Multi-agent systems consistently outperform single-agent counterparts. The o3-mini multi-agent configuration achieved the best results, with Top-10 reaching 0.216 (a ~23% improvement over the pure Transformer).
Weak models in multi-agent configurations can rival strong models in single-agent modes (GPT-4o multi ≈ o3-mini single).

Ablation Study (IR-Agent / o3-mini)¶

Configuration	Top-1	Top-3	Top-5	Top-10
No Expert (Translator only)	0.073	0.131	0.157	0.185
TI Expert only	0.089	0.154	0.171	0.190
Ret Expert only	0.098	0.169	0.188	0.211
IR-Agent (TI + Ret)	0.103	0.178	0.199	0.216

Performance drops significantly without experts. Both experts are complementary, with Ret being slightly more effective individually.

Key Findings¶

Plug-and-play chemical knowledge (o3-mini multi, Top-10): No Knowledge (0.216) → Scaffold (0.258) → Carbon Count (0.252) → Atom Types (0.278). All clues improve performance without retraining.
Candidate count \(C\) sweet spot: Performance peaks at \(C=3 \sim 5\); higher numbers introduce noise that interferes with expert cross-validation.
Translator robustness: The framework provides gains even when replacing the base translator with other SOTA models.

Highlights & Insights¶

Deterministic Tools + LLM Reasoning: Offloading peak-picking and retrieval to tools allows the LLM to focus on semantic cross-validation, a paradigm applicable to other "AI for Science" agents.
Explainable Multi-agent Gains: Improvements stem from reducing the cognitive load within a single context window, preventing local features from being overwhelmed by global context.
Zero-cost Scalability: Incorporating extra info via prompt appending rather than architectural changes makes the framework highly practical.

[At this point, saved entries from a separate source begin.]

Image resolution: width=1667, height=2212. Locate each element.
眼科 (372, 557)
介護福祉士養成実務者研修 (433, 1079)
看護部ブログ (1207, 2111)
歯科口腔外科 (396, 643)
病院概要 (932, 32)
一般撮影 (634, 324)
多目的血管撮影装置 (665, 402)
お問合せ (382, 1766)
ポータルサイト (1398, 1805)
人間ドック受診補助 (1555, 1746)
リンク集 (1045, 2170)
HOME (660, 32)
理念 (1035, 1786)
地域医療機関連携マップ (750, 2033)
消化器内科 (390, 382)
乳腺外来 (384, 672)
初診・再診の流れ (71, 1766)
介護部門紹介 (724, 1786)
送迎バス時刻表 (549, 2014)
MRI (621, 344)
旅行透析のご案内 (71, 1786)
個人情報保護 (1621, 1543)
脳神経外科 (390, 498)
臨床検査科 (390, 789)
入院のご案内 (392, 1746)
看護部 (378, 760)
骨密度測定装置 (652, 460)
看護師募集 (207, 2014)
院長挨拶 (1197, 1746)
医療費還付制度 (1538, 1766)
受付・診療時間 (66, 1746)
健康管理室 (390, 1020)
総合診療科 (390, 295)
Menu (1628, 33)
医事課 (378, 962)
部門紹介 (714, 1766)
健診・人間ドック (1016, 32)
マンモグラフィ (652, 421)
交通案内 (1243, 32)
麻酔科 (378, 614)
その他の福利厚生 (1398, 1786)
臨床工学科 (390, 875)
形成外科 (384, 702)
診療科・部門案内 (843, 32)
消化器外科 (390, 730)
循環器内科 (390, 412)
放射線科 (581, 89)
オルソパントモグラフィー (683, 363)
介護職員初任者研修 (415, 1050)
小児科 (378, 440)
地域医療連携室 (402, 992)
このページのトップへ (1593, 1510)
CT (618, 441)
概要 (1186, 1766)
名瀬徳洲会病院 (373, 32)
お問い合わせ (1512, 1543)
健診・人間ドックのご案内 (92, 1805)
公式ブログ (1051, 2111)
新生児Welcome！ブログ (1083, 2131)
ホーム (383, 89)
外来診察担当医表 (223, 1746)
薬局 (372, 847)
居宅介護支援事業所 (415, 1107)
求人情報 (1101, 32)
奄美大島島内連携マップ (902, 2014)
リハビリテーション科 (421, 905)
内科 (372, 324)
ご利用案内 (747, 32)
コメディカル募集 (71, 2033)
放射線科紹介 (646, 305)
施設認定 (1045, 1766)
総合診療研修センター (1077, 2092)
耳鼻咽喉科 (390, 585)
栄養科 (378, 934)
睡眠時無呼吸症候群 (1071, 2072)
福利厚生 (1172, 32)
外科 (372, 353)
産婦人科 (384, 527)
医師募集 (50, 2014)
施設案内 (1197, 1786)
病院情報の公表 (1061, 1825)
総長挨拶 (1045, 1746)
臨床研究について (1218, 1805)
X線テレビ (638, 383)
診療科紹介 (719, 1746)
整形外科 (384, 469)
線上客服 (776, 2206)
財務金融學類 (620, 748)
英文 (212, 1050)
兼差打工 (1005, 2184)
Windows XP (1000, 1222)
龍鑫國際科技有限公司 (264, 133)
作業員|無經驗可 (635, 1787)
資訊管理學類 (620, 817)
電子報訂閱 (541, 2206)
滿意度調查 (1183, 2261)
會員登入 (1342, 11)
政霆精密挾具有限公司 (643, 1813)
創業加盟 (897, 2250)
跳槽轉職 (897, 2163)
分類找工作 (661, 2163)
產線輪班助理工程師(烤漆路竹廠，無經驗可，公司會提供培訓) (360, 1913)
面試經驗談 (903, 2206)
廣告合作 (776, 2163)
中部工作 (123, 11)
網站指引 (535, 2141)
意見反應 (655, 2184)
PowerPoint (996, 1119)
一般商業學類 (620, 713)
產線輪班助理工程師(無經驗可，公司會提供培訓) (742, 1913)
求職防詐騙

Limitations & Future Work¶

Absolute Accuracy: Top-10 accuracy (~0.22) is still far from practical lab utility, indicating the intrinsic information ceiling of using IR alone.
Library Dependence: Ret Expert relies on library coverage and may fail for novel or rare scaffolds.
Ambiguity in Tables: Cross-validation mitigates but does not eliminate misidentification caused by overlapping absorption ranges.
Cost and Latency: Sequential multi-agent calls increase overhead compared to single-model inference.
Future Work: Integration of multimodal spectra (MS/NMR) and autonomous tool usage planning.

IR Machine Learning: Early CNNs/GNNs focused on classification. Transformers (Alberts 2024a) and RL (Ellis 2023) for structural elucidation often require known formulas. IR-Agent differs by simulating expert workflows with multi-agent flexibility.
Science LLM Agents: Like ChemCrow (tools for chemistry tasks) and Coscientist (autonomous experiments), IR-Agent introduces the "agent + external tools" paradigm to spectroscopy. The insight is that any domain task with established lookup/calculation tools can be decomposed into specialized agents to bridge LLM precision gaps.

Rating¶

Novelty: ⭐⭐⭐⭐ First application of LLM multi-agents to IR structure elucidation.
Experimental Thoroughness: ⭐⭐⭐⭐ Evaluated on real experimental spectra with comprehensive ablations.
Writing Quality: ⭐⭐⭐⭐ Clear motivation-to-experiment chain; figures illustrate abstract reasoning effectively.
Value: ⭐⭐⭐⭐ Highly practical setting (no formula required); provides a scalable template for scientific agents.